Monitoring strategies for continuous evaluation of deployed clinical prediction models.

Journal: Journal of biomedical informatics
Published Date:

Abstract

OBJECTIVE: As machine learning adoption in clinical practice continues to grow, deployed classifiers must be continuously monitored and updated (retrained) to protect against data drift that stems from inevitable changes, including evolving medical practices and shifting patient populations. However, successful clinical machine learning classifiers will lead to a change in care which may change the distribution of features, labels, and their relationship.

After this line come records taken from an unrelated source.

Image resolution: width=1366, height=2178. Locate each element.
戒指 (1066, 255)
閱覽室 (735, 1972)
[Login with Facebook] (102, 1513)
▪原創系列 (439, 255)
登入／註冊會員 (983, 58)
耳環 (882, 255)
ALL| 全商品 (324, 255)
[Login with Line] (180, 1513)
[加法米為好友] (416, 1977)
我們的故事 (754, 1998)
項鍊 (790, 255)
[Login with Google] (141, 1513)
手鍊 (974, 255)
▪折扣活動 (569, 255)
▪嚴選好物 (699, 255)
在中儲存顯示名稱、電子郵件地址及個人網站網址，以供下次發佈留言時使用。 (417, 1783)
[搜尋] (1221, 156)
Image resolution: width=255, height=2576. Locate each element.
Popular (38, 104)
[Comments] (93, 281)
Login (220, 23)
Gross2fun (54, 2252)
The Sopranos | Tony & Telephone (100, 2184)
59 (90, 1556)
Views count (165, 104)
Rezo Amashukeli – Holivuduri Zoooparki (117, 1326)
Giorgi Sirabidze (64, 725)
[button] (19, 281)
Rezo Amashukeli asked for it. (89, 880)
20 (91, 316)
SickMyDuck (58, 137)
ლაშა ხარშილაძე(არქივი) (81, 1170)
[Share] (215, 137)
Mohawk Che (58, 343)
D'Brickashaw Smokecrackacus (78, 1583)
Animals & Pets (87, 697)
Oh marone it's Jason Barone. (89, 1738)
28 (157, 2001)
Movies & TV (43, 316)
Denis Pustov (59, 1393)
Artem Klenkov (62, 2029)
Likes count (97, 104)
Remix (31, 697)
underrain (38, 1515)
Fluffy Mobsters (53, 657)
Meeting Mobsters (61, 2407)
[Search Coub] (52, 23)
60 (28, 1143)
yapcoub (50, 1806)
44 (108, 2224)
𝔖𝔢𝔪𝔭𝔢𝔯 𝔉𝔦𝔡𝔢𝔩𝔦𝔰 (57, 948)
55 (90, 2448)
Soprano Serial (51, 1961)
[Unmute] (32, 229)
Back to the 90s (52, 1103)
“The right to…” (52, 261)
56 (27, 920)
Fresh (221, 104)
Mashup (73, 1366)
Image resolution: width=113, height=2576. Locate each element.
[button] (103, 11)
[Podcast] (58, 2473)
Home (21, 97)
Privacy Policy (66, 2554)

For example, "high risk" cases that were correctly identified by the model may ultimately get labeled as "low risk" thanks to an intervention prompted by the model's alert. Classifier surveillance systems naive to such deployment-induced feedback loops will estimate lower model performance and lead to degraded future classifier retrains. The objective of this study is to simulate the impact of these feedback loops, propose feedback aware monitoring strategies as a solution, and assess the performance of these alternative monitoring strategies through simulations.

Authors

  • Grace Y E Kim
    Department of Computer Science, Stanford, CA.
  • Conor K Corbin
    Center for Biomedical Informatics Research, Stanford, CA, USA; Department of Biomedical Data Science, Stanford, CA, USA.
  • François Grolleau
    Centre of Research in Epidemiology and Statistics (CRESS), Université de Paris, French Institute of Health and Medical Research (INSERM), National Institute of Agricultural Research (INRA), Paris, France.
  • Michael Baiocchi
    Department of Epidemiology and Population Health, Stanford University, Stanford, California, USA.
  • Jonathan H Chen
    Stanford Center for Biomedical Informatics Research, Stanford, CA.